[Stored data]
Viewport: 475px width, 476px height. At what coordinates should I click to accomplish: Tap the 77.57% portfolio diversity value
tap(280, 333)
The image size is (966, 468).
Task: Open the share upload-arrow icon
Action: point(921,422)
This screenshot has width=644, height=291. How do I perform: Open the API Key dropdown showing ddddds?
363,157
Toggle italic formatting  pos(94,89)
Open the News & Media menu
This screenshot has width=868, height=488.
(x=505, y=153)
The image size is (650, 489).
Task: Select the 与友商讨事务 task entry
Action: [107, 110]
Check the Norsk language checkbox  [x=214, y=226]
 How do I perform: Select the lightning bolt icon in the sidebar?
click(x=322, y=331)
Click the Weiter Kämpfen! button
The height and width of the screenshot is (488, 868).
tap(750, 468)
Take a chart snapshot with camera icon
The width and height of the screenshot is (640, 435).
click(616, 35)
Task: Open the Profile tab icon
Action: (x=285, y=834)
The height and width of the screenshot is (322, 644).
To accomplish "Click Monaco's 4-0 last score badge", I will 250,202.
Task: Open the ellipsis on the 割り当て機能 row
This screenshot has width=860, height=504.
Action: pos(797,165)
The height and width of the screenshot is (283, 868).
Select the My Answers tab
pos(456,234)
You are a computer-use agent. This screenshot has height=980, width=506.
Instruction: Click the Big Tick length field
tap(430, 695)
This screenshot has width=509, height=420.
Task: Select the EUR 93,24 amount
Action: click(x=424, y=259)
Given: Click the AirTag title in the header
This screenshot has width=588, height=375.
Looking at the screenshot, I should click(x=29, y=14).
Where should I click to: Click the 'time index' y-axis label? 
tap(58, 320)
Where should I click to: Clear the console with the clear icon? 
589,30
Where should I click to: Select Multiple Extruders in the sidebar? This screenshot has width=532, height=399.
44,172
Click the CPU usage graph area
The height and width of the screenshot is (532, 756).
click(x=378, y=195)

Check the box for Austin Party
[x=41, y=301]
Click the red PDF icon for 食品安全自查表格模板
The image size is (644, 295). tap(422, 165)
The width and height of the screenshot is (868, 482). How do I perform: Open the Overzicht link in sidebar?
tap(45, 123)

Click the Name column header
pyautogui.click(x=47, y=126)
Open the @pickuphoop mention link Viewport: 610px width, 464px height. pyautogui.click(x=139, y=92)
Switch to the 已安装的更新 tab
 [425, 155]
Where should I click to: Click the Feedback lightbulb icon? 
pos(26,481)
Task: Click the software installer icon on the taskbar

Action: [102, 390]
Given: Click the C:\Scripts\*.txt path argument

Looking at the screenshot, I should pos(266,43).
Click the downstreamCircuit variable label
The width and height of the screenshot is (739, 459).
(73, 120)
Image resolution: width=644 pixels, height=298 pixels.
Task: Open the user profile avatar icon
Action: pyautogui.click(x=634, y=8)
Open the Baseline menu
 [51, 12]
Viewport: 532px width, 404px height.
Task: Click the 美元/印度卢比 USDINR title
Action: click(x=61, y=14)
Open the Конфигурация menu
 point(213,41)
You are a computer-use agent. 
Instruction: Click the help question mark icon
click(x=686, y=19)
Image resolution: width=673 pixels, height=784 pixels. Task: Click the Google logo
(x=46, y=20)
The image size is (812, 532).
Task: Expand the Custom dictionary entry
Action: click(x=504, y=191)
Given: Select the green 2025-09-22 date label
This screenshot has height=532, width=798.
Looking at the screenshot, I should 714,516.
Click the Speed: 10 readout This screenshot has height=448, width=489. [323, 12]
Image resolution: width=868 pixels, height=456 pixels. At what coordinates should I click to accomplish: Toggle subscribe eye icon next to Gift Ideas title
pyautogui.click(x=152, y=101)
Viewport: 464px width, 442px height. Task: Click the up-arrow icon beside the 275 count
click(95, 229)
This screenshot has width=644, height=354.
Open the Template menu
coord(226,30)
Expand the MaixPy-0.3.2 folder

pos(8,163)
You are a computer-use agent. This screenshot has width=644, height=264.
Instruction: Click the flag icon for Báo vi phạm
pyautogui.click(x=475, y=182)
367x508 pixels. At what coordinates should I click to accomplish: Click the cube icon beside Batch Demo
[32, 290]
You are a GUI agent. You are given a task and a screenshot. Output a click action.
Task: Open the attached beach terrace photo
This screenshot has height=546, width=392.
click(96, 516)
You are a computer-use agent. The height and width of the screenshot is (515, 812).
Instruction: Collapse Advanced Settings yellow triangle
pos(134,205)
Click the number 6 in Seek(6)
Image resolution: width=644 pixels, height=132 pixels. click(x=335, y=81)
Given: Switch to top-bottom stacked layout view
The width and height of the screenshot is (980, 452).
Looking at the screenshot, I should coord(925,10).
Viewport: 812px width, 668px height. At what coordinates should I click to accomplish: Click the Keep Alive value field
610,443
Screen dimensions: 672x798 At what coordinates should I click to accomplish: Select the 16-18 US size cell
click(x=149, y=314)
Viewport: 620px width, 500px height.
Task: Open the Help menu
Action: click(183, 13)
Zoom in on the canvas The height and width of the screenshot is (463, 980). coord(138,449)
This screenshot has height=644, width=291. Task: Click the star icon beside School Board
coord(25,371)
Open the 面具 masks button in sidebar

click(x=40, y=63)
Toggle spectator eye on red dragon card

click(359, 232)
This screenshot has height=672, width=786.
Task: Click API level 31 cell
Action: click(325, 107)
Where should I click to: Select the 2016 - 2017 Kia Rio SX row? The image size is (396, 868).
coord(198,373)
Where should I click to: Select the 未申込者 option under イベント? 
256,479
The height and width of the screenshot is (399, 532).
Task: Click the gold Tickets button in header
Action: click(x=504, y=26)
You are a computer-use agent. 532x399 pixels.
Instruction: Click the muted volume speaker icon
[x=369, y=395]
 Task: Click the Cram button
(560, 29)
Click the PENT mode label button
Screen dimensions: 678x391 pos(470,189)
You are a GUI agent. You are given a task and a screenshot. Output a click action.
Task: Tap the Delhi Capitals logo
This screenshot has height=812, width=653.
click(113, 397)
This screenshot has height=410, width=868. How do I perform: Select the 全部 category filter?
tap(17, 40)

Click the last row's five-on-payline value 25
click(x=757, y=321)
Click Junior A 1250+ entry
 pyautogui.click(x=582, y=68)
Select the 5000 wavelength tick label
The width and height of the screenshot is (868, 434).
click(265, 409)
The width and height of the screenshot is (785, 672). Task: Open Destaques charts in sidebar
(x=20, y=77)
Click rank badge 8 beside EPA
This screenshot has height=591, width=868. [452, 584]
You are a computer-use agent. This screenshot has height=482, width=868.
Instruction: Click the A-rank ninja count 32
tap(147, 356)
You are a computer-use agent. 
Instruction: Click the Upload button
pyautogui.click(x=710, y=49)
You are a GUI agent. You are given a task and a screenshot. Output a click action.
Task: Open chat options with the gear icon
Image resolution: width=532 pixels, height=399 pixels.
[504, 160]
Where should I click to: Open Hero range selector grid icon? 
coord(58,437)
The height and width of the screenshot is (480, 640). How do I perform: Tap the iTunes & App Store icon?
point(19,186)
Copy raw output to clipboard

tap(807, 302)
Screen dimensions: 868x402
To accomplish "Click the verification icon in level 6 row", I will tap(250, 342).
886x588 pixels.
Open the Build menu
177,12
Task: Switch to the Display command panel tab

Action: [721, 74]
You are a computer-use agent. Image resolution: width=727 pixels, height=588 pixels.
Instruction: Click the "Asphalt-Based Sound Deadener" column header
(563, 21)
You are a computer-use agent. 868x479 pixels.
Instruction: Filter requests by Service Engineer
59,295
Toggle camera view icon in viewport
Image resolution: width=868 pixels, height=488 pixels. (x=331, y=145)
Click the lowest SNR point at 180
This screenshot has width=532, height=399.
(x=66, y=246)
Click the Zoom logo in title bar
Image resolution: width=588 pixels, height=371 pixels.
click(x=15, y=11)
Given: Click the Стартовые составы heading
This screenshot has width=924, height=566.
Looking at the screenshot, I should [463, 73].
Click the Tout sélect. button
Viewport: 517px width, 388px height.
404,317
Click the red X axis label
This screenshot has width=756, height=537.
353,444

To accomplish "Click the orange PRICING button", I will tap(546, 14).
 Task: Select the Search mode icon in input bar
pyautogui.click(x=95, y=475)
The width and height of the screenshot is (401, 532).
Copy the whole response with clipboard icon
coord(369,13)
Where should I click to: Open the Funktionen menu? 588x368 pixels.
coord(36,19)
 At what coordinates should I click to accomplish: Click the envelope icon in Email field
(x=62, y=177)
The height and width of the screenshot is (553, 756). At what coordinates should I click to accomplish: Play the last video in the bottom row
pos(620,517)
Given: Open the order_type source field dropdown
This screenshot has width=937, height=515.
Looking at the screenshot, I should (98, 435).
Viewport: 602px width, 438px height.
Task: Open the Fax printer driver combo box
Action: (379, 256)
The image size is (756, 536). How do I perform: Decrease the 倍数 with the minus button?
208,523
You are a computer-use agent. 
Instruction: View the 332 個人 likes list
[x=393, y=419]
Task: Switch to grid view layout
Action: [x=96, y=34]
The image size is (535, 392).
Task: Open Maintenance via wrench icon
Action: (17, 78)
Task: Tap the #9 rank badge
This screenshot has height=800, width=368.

## Problem to work on
Look through the data above and return exactly the lines from the one that contains "Image resolution: width=673" to the one that contains "Given: Select the green 2025-09-22 date label", inclusive, with nothing else.

## Answer space
Image resolution: width=673 pixels, height=784 pixels. Task: Click the Google logo
(x=46, y=20)
The image size is (812, 532).
Task: Expand the Custom dictionary entry
Action: click(x=504, y=191)
Given: Select the green 2025-09-22 date label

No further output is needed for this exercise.